WHAT TO DO:
Copy word for word the lines of the data below, starting at the line that contains "This screenshot has width=749, height=503." and ending at the line that contains "(x=1022, y=185)", with both of those lines included.

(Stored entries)
⁂
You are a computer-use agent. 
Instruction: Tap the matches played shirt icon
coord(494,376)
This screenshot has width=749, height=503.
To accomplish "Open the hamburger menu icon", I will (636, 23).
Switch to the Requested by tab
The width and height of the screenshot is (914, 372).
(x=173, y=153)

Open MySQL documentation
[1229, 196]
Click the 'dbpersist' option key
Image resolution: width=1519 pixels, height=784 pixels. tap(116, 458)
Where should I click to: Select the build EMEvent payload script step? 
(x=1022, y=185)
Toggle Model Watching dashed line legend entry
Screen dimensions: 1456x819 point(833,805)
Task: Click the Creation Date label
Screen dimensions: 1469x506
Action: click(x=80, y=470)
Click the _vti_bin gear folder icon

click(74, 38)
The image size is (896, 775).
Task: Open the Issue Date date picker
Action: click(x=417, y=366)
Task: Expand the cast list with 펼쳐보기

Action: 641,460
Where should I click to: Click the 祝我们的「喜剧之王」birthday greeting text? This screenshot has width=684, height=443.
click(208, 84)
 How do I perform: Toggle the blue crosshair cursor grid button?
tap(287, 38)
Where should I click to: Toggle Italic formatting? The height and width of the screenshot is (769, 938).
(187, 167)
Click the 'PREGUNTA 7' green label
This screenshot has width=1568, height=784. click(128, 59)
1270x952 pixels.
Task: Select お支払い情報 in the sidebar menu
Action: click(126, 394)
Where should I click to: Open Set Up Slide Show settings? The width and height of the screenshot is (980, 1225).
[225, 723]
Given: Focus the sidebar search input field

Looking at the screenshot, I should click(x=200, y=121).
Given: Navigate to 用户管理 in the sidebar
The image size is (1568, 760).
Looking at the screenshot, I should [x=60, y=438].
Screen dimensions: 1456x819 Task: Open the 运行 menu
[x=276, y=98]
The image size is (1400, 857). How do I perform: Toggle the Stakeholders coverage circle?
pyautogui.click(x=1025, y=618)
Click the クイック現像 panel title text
⁂
RESULT:
This screenshot has width=749, height=503.
To accomplish "Open the hamburger menu icon", I will (636, 23).
Switch to the Requested by tab
The width and height of the screenshot is (914, 372).
(x=173, y=153)

Open MySQL documentation
[1229, 196]
Click the 'dbpersist' option key
Image resolution: width=1519 pixels, height=784 pixels. tap(116, 458)
Where should I click to: Select the build EMEvent payload script step? 
(x=1022, y=185)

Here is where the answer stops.